» **Description of the task**: From the data that follows, print exactly the lines starting at the one containing "Click the power icon in top bar" and ending at the one containing "Task: Add a"; include both of them and nothing more.

» **Dataset excerpts**:
■ ■ ■ ■ ■ ■ ■

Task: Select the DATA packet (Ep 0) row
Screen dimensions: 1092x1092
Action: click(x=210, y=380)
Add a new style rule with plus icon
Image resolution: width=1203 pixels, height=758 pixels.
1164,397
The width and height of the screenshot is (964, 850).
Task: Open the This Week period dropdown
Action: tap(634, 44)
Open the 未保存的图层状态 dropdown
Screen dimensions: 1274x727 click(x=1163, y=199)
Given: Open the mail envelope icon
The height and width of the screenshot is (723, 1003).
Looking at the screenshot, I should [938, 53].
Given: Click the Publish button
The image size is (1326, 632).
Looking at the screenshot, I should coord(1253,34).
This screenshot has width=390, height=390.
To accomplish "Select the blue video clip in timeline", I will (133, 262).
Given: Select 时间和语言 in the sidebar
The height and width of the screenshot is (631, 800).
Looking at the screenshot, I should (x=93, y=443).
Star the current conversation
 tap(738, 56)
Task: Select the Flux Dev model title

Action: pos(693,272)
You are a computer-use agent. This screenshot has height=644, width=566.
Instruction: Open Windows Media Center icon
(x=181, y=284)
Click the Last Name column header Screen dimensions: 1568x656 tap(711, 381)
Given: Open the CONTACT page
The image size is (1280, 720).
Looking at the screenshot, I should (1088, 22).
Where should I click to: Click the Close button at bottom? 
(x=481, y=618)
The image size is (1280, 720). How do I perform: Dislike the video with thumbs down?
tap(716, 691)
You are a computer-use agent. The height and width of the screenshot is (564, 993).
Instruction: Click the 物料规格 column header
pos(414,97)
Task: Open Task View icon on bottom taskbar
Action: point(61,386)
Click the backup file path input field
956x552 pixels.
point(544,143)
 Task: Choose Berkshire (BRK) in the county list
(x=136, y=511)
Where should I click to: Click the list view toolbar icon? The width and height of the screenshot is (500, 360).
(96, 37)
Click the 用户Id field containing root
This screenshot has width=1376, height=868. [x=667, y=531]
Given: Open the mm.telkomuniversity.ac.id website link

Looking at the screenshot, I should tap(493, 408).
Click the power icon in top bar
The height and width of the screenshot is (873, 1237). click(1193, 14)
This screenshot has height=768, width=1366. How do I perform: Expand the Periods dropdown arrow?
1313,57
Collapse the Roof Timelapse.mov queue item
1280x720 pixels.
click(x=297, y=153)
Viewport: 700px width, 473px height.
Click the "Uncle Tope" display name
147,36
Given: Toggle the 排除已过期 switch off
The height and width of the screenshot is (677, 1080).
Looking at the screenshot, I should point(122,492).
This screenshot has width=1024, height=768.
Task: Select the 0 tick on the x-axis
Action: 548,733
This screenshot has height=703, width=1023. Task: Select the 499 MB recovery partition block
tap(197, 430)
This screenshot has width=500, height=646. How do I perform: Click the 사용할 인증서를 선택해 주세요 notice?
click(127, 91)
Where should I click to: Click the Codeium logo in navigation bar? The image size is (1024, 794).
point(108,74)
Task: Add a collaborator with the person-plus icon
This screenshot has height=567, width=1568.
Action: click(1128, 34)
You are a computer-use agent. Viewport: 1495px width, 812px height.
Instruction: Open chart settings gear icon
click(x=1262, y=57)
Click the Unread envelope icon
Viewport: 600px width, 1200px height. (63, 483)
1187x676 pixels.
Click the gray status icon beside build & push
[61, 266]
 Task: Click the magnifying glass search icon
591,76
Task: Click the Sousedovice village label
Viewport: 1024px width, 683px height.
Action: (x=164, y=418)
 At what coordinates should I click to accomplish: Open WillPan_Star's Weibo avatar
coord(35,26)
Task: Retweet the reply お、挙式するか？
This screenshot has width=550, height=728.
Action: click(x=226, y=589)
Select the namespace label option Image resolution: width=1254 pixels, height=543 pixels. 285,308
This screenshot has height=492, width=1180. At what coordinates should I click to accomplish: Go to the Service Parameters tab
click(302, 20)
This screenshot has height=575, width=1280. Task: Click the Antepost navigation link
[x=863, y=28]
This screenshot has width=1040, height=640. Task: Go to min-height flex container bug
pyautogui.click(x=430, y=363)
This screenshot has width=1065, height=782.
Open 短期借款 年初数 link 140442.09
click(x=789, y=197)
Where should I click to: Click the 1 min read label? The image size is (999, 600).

■ ■ ■ ■ ■ ■ ■

» **Result of this exercise**:
Click the power icon in top bar
The height and width of the screenshot is (873, 1237). click(1193, 14)
This screenshot has height=768, width=1366. How do I perform: Expand the Periods dropdown arrow?
1313,57
Collapse the Roof Timelapse.mov queue item
1280x720 pixels.
click(x=297, y=153)
Viewport: 700px width, 473px height.
Click the "Uncle Tope" display name
147,36
Given: Toggle the 排除已过期 switch off
The height and width of the screenshot is (677, 1080).
Looking at the screenshot, I should point(122,492).
This screenshot has width=1024, height=768.
Task: Select the 0 tick on the x-axis
Action: 548,733
This screenshot has height=703, width=1023. Task: Select the 499 MB recovery partition block
tap(197, 430)
This screenshot has width=500, height=646. How do I perform: Click the 사용할 인증서를 선택해 주세요 notice?
click(127, 91)
Where should I click to: Click the Codeium logo in navigation bar? The image size is (1024, 794).
point(108,74)
Task: Add a collaborator with the person-plus icon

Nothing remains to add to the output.